Women across the country have begun filing lawsuits against the pharmaceutical giant Bayer Healthcare Pharmaceuticals, Inc., alleging they have suffered severe injuries from Bayer's Mirena intrauterine device (IUD).
Mirena is a small, t-shaped plastic device that is inserted into a woman's uterus by a healthcare practitioner. It releases a synthetic hormone called levonorgestrel to prevent pregnancy. It is intended to work for up to five years. After five years the daily dose of the hormone it releases is reduced to half and the IUD should be removed.
Mirena was originally approved by the U.S. Food & Drug Administration (FDA) in 2000 for contraception. In 2009, the FDA approved Mirena for heavy menstrual bleeding. Since its arrival, Mirena is estimated to have been implanted in 2 million women in the U.S. and 15 million women worldwide.

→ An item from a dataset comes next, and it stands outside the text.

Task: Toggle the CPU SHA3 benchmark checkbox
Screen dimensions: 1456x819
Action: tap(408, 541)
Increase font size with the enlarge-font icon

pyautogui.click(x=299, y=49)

Recently, the Judicial Panel on Multidistrict Litigation agreed to consolidate Mirena cases in the U.S. District Court for the Southern District of New York under Judge Cathy Seibel for coordinated pretrial purposes. The litigation continues to grow as more and more women are filing lawsuits against Bayer.
Many of the lawsuits claim that the device migrated, or moved, from its intended position in the uterus and perforated the uterus, cervix or other internal organs. Women suffering from this type of complication typically have to undergo surgery to remove the IUD. These injuries can also lead to additional types of complications such as sepsis.
Other women claim that the Mirena embedded in their uterus, also requiring surgery to removed the device. Jones Ward is also investigating a possible link between Mirena and pseudotumor cerebri, a serious condition that develops when cerebrospinal fluid builds up the skull and creates increased pressure on the optic nerve.